While women with abstract reasoning skills and high need for cognition (NfC) could understand information sufficiently, women with more concrete skills and low NfC require further explanation from the midwife to reach an informed decision.

Conclusion

Midwives did not tailor their communication based on women's cognitive status. This has implications for midwifery education programmes to train midwives to communicate Down syndrome screening information effectively.

The booking appointment is the first antenatal appointment a woman has with her midwife. At this appointment, women are offered screening for numerous conditions, including Down syndrome. It is vital that women understand screening information because of the implications of the decisions they make. However, research has documented that women are not making informed decisions and undergo screening not realising the implications and subsequent decision-making required (Hall et al, 2009; Bangsgaard and Tabor, 2013). The current research aimed to investigate what factors influence women's understanding of Down syndrome screening information.

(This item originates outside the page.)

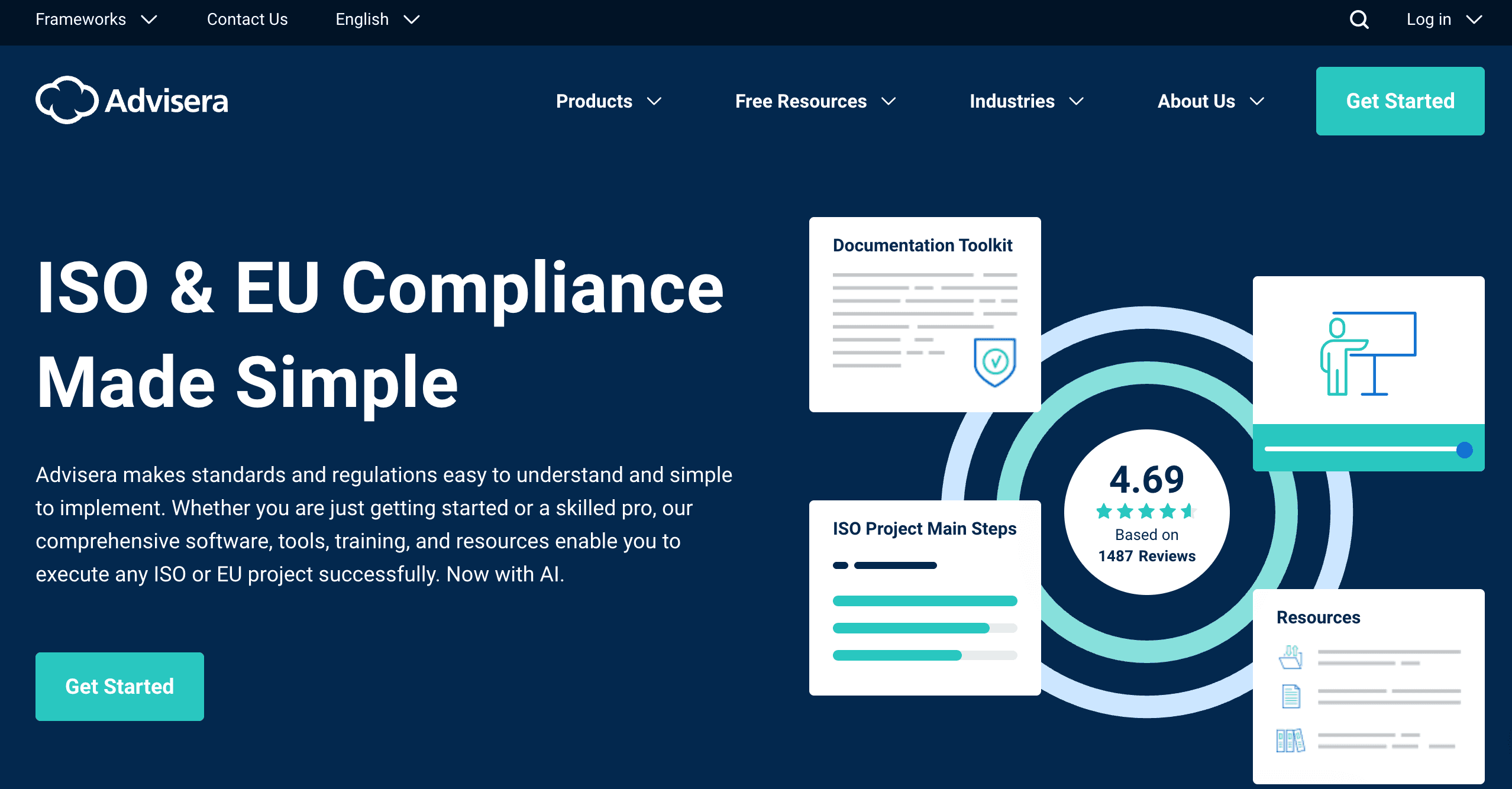Image resolution: width=1512 pixels, height=789 pixels.
Task: Click the document page icon in Resources
Action: [x=1291, y=696]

Cognitive status plays a role in how we process information in the world around us. Consequently, it may influence women's understanding of screening information. Cognitive ability encompasses a set of mental processes, including attention, memory, intelligence, problem solving, and reasoning.

Piaget (1972) proposed a theory of cognitive development from childhood to adulthood and distinguished between concrete and abstract thought. As humans age, their cognitive development becomes increasingly abstract and logical. Concrete terms and items, which are observable, tend to be acquired at an earlier age than abstract terms, which are not observable (Della Rosa et al, 2010). Abstract thinking forms the basis of logic; it allows individuals to solve problems correctly by imagining alternative solutions and apply knowledge to novel situations (Stern and Prohaska, 1996; Campbell and Ritchie, 2002; Tennant, 2005). The speed of cognitive development can vary between individuals, and it has been suggested that some adults may never gain abstract reasoning and abstract thought might only manifest itself in particular activities in which their strengths lie (Piaget, 1972; Keating, 1979; Cole, 1990; Lehman and Nisbett, 1990; Goldwater and Gentner, 2015).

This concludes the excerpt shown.